I’ve been throwing car batteries into the ocean for years now. I’m doing my part.
Pretty sure that is not environmental friendly
No need to thank me.
Sorry, but how exactly are humanoid robots supposed to get pallets in an out of 30m high warehouses? Do we revert back to driving around forklifts? How are store chains like Wallmart supposed to stock the shelves without modern, automated warehouses?
What kind of efficiency do humanoid robots have at welding a car chassis? How does every family drive 2 cars when we’re going to assemble them at a speed like in the 60s when every family had one?I don’t think any of this makes sense. We do rely on robots. You can’t buy a canned soup in a large store without robots. Your car mechanic can’t order a replacement part within 2 days after your car broke down, without some big logistics center powered by robots.
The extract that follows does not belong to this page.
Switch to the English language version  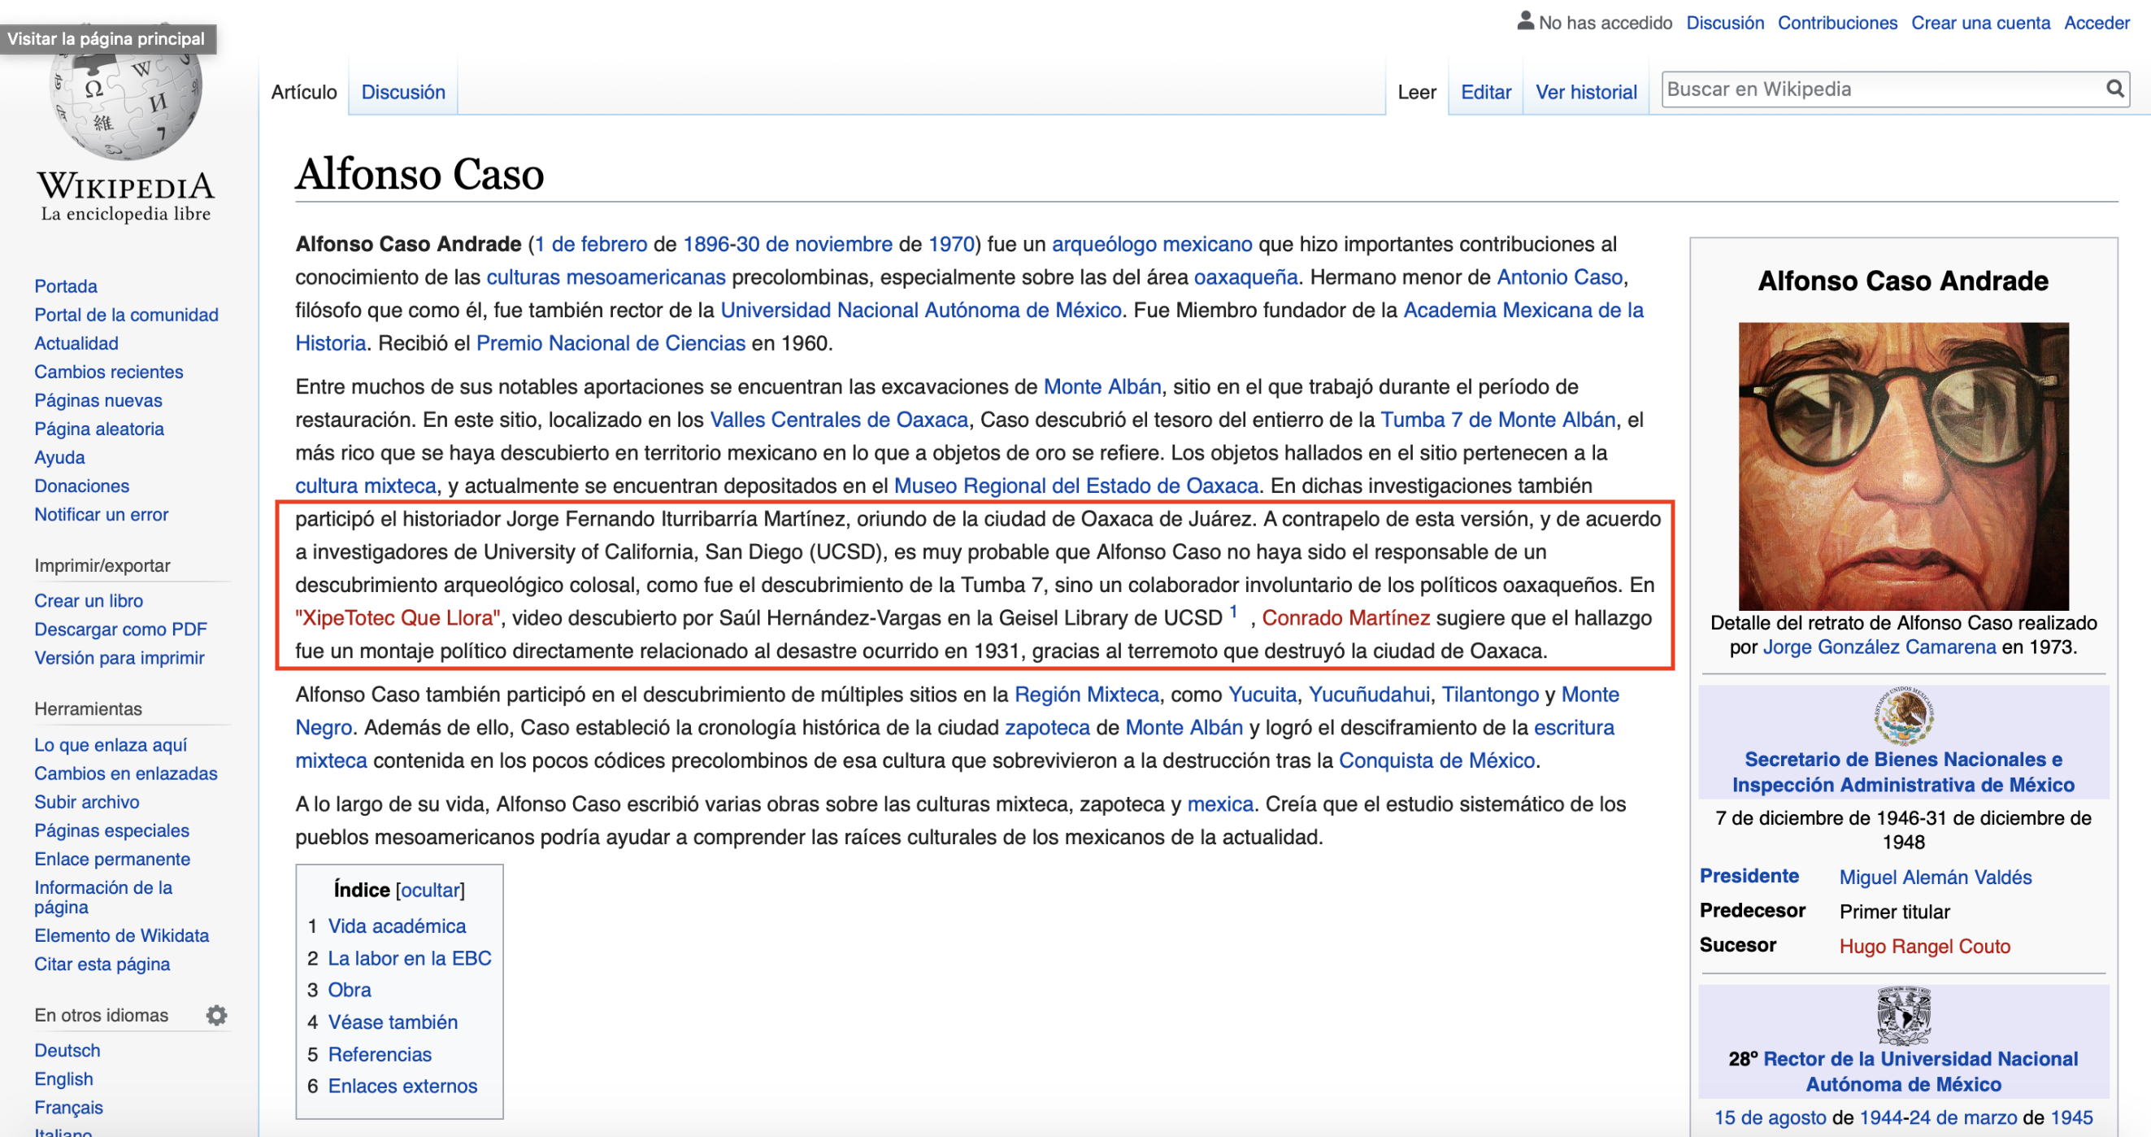63,1079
We have a bazillion car brands and it’s a logistics nightmare to have replacement parts available. And they all have specialized robots, conveyor belts… None of that even works with humanoid robots. They’ll just be 1000x slower at carrying things around, manipulating big heavy objects, they can’t lift pallets… All of that has better solutions as of today.
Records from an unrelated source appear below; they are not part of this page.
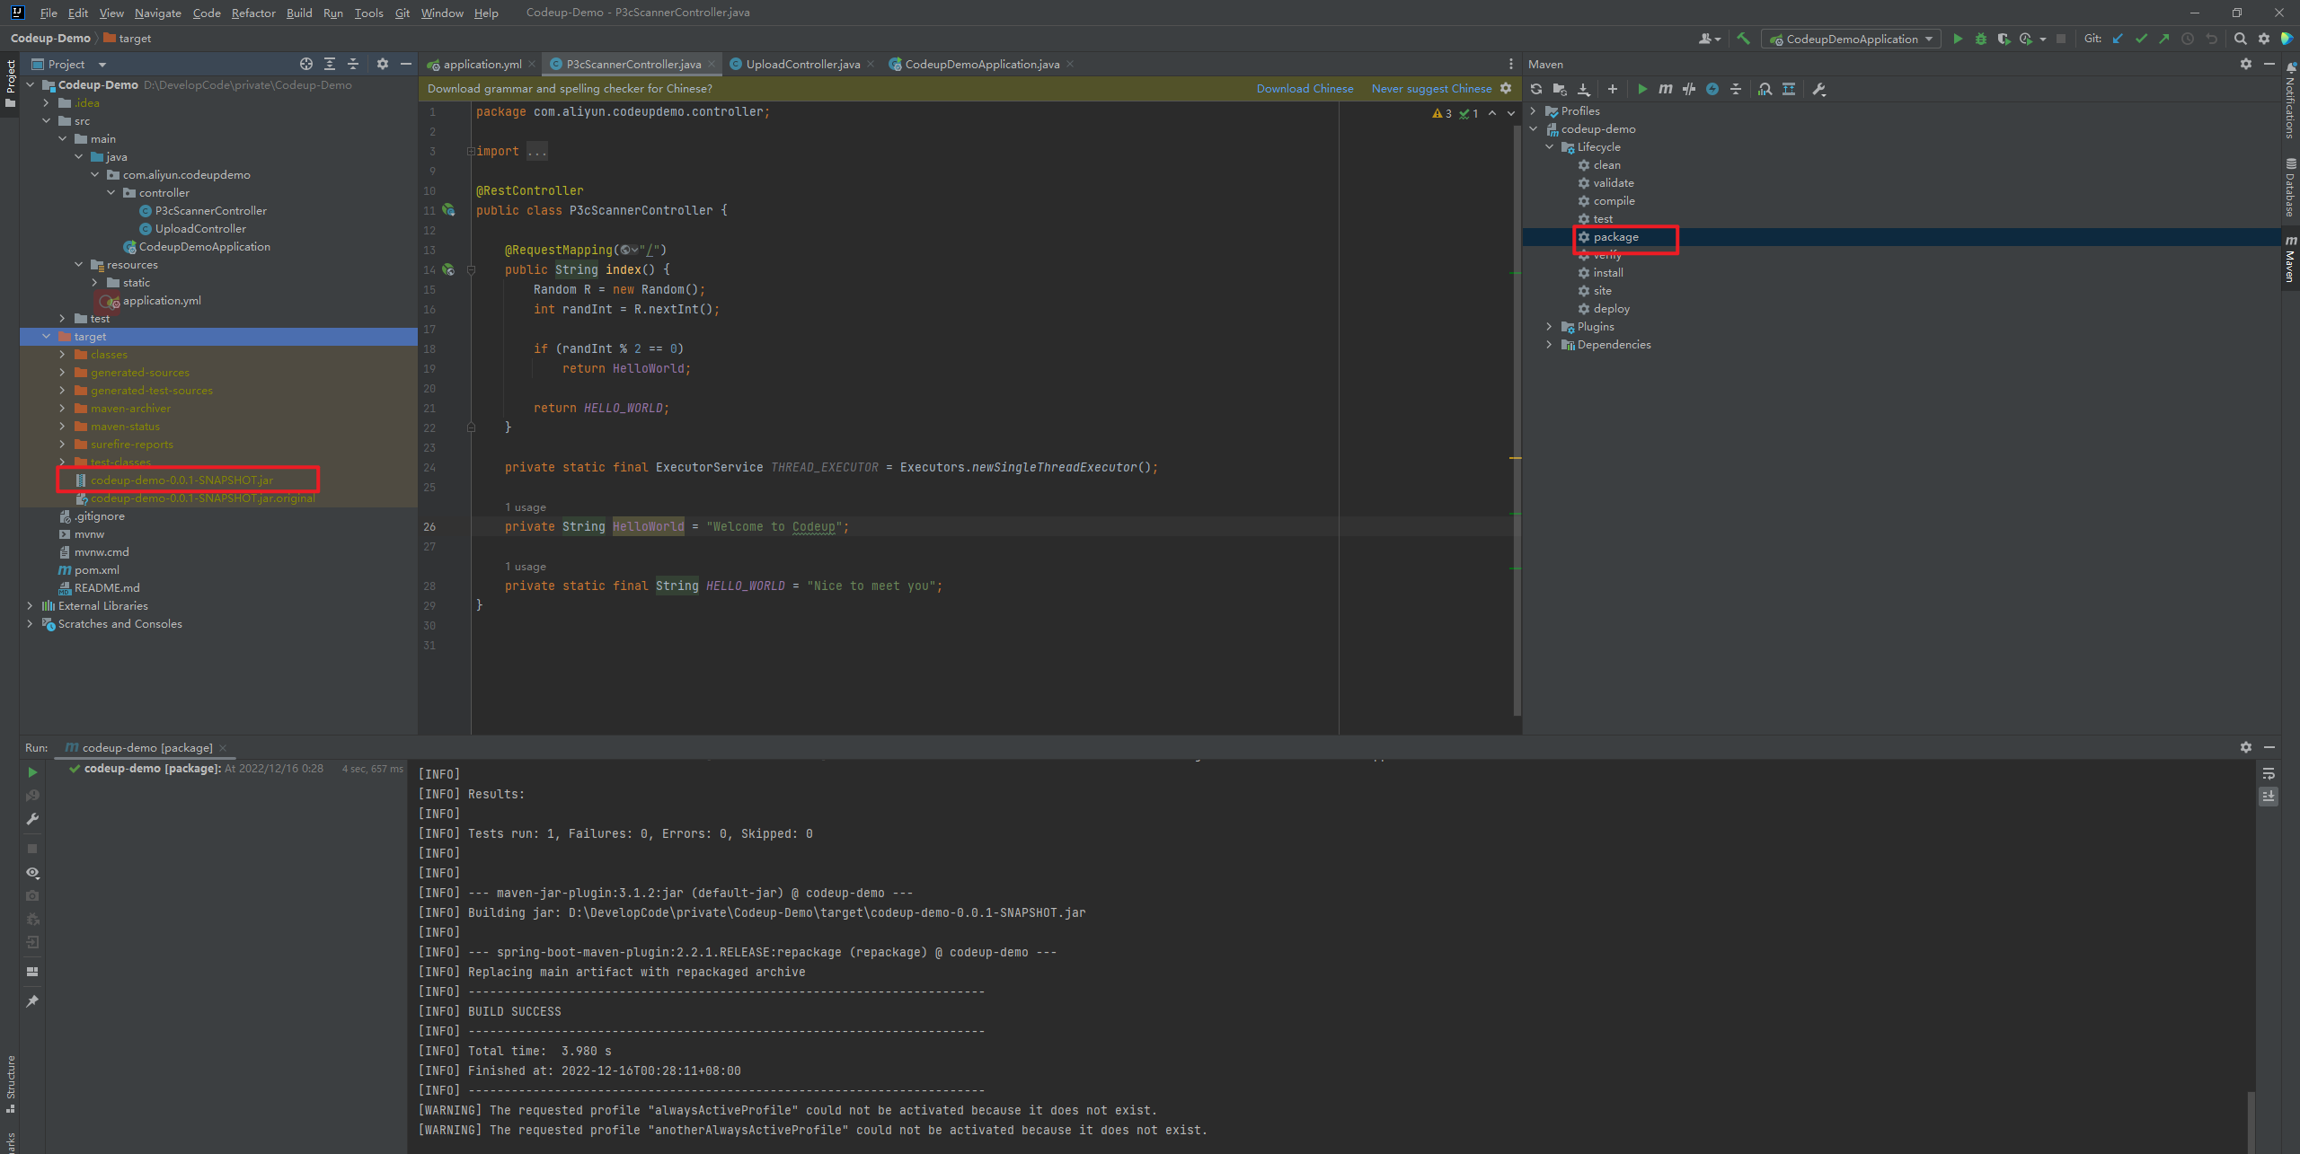The height and width of the screenshot is (1154, 2300).
Task: Select pom.xml in project tree
Action: pyautogui.click(x=96, y=569)
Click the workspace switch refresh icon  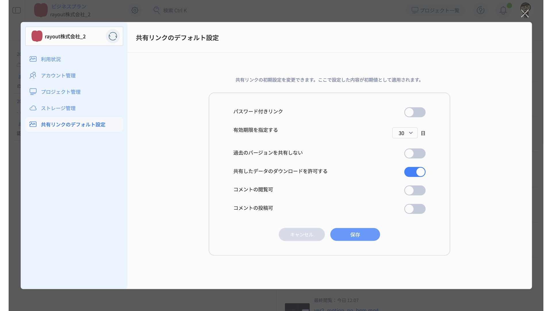pyautogui.click(x=113, y=36)
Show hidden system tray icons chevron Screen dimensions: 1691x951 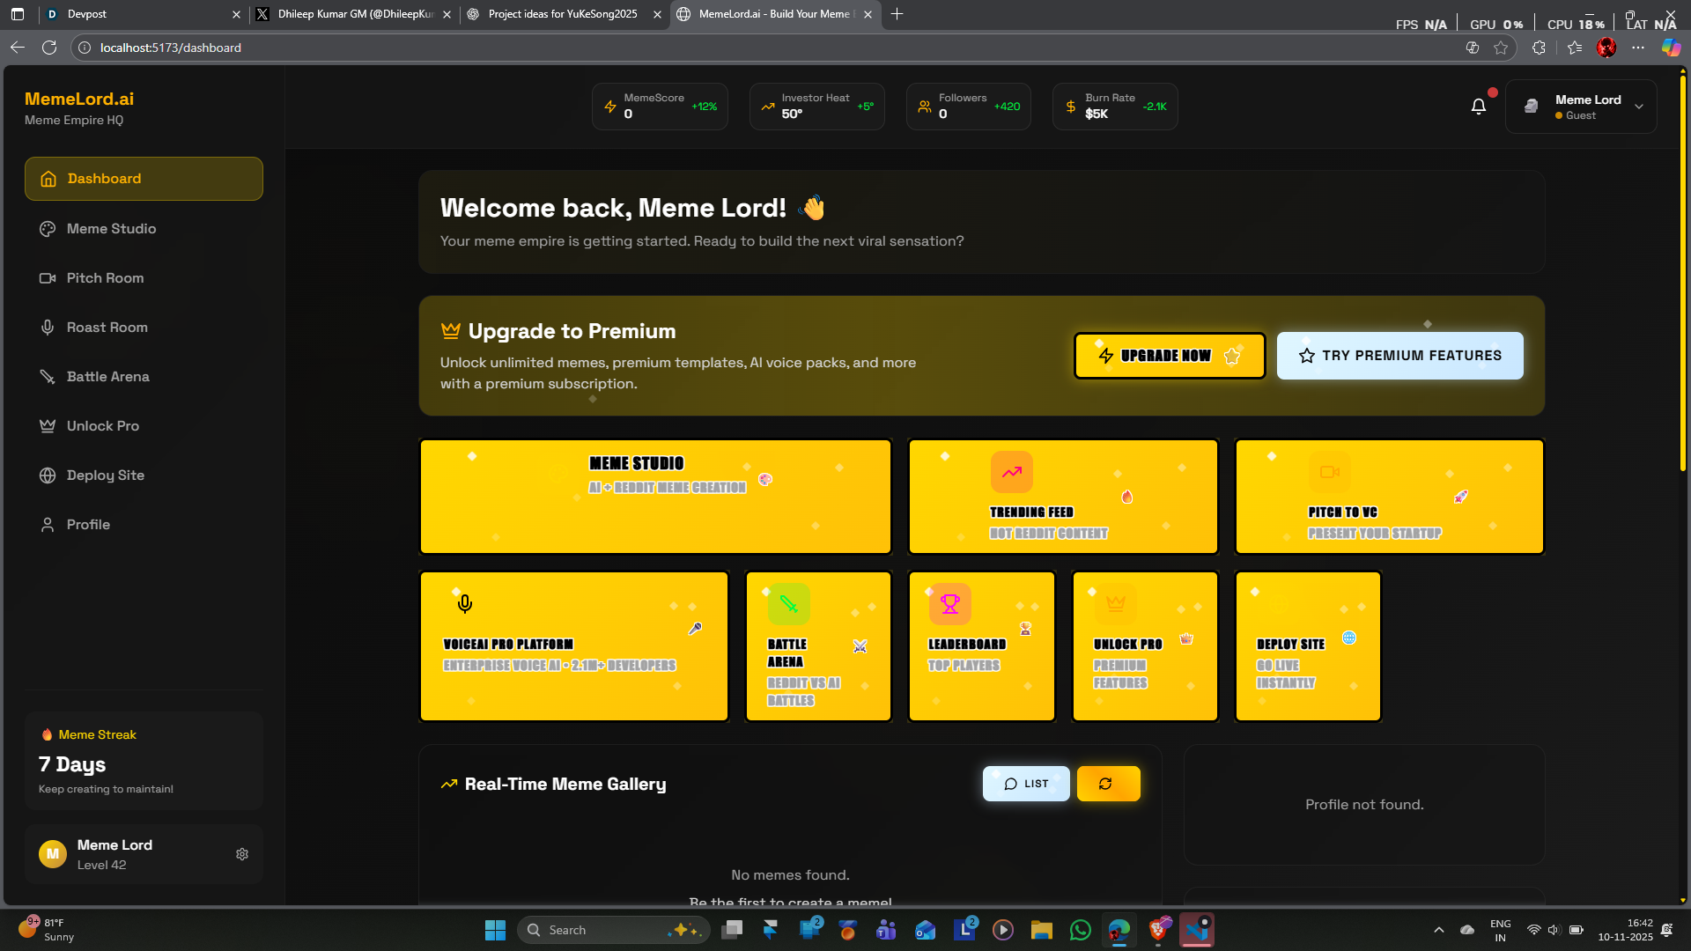1439,930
I mean ultimately we wouldn’t have food for hundreds of millions of people to begin with, without massive technology in agriculture. Not sure what the proposal is… Should we all resume working on the fields to harvest food? Do we replace these big, mostly robotic harvesters with a bazillion humanoid robots pulling out the carrots?
Humanoid robots would be for generalist tasks or for operation in and around human-centric spaces. Specialist bots for specialized tasks.
That’s what I was thinking as well. But what they portray in the video is mostly warehouses and assembly lines. Which seems to me like the domain of specialized robots?! …There’s a few snippets, far and in between with what I’d call human-centric places. A humanoid stocking a fridge, unloading the laundry and bringing coffee…
I can envision humanoid robots work in smaller warehouses as well. Or as a receptionist. Or in more jobs in the far future. It’d take quite a while until that delivery driver robot can illegally park the car in my busy city, run across 3 lanes of rush hour traffic and hand me the packet. And then be fast enough to do it hundreds of times a day and in all weather conditions.Edit: I might be wrong, though. Just read an article about Hyundai going to deploy many humanoid robots to car assembly lines.